Mais rien que manipuler un livre, les mains plus ou moins moites, c’est exercer une force sur ses pages, sur sa couverture, sur sa tranche que certains — que je déteste ça ! — n’auront aucun scrupule à casser, à mutiler. Ce sont des gestes, que nous ne maitrisons pas totalement, dont nous ne mesurons pas toutes les conséquences.
– 10 –
Quand petit, on me voyait lire, je me souviens de leur air bestial, les rires gras, comme on m’arrachait le bouquin des mains. Et ça le faisait glisser sur la table, ça s’amusait avec, en riant grassement.
Toi, brique de 1764 pages et des poussières, on ne te malmènera pas.
– 11 –
Le livre malmène et insulte le lecteur qui, s’ennuyant, cherche une porte de sortie — fermer cette foutue fournaise fuir.
– 12 –
Cette mère qui revenait voir son fils.
Lui, paumé, vieillissant.
Elle, paumée, déjà vieille, très vieille.
Ils mangent trop. Aiment manger. A s’en péter le bide. Comme moi.
C’est comme si ce livre, qui me soutenait de son regard plein de défi, me rappelait : « Ta vie, tu l’as fichue en l’air. Ratée. Tu vieillis. Et tu manges trop. Beaucoup trop. Tu as tes premiers cheveux blancs. »
– 13 –
Le livre a trop trainé. Il renferme mes défaites. Mes victoires aussi. Etre venu à bout d’une page, une victoire. Etre parvenu à avoir une lecture plus fluide. Parfois, on hésite, puis on se lance. Puis un jour, les difficultés reviennent. Et le sentiment d’avoir tout raté.
« Tu aurais pu… » dit-elle, détruisant encore plus l’assurance que, de jour en jour, remarque après remarque, critique après critique, injonction après injonction, mépris après mépris, elle s’est amusée à piétiner. « J’ai tout fait pour toi. Tout fait pour vous. » Toujours ce même discours, se faire passer pour la femme irréprochable, qui n’a fait que du bien aux autres, qui subit leur colère injustement, la haine de son fils, l’indifférence de sa fille. Plus de dix ans à supporter ses paroles. « C’est du passé. Si tu avais vraiment voulu, tu aurais dépassé ça, tu aurais été quelqu’un d’autre. » Alors il faut fermer le livre. Lui fermer sa gueule. Lire est redevenu insupportable.
– 14 –
Il y a les catastrophes. Les taches. Les pages pliées, ou arrachées. Les tranches brisées, mutilées.

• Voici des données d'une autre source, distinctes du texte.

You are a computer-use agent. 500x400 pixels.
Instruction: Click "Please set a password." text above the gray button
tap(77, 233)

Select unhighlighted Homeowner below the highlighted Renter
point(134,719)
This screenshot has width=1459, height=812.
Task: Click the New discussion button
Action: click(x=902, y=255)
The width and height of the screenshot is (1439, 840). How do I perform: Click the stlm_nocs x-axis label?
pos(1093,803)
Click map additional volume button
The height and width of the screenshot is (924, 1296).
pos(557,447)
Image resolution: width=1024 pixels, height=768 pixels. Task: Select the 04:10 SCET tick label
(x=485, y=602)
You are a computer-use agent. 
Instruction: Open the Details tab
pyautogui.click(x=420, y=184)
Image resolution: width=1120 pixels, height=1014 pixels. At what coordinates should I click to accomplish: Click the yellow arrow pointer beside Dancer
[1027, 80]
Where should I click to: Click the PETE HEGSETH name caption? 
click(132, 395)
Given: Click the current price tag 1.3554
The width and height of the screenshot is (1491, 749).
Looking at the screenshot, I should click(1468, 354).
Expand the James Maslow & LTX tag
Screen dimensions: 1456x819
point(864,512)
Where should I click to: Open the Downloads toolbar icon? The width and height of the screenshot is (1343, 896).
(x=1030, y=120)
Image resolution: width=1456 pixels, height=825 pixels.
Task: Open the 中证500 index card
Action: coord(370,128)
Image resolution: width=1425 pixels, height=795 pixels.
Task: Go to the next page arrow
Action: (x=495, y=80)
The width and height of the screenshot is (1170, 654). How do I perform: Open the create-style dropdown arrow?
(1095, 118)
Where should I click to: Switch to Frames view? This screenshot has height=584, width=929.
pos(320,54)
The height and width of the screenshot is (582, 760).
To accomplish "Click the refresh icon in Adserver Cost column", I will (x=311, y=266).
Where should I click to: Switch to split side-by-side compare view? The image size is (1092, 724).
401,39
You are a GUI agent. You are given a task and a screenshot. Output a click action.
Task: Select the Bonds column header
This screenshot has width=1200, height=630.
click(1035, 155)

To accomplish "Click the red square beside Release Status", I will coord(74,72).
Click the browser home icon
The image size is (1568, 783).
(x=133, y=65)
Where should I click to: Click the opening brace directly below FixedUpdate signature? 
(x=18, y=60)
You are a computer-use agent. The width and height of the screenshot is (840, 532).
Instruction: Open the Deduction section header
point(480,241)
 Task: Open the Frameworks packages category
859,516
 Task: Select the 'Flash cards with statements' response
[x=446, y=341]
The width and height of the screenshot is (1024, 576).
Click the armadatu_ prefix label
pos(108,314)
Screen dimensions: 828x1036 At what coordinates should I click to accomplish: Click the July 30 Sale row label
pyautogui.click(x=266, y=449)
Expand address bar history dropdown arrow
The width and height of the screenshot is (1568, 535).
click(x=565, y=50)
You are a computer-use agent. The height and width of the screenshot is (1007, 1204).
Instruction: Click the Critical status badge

Mon chat, un jour que j’étais en train de faire du rangement, il monte sur le bureau où un livre de kanjis était posé parmi d’autres, parce qu’il voulait voir ce que je faisais, et il renverse une tasse de café. Incapable de supporter cela, j’en ai racheté un exemplaire. Mais le pire, avec les chats, c’est qu’il est impossible de leur en vouloir. Ils sont trop mignons.
– 15 –
Page après page
nous tentons de surmonter
nos difficultés
de retrouver l’aisance
de quand on était
plus jeune
plus frais.
Le livre est là, posé sur ma table de chevet, qui me considère avec mépris, se moque de ma paresse, plein d’une mer tapageuse.
Ce livre renferme encore plus que ce que son sommaire indique. J’aime beaucoup ce rapport, cette fréquentation, cette intimité avec le livre que tu instaures par touche : ce drame on peut dire. Le livre plein de mers (le mal de mers)… Peut-être faut-il, aussi, avoir un rapport de chat avec les livres ?
La mer, la mère, l’amer… moi qui pensait que les livres ont une odeur, ils ont aussi un goût. Merci Jad!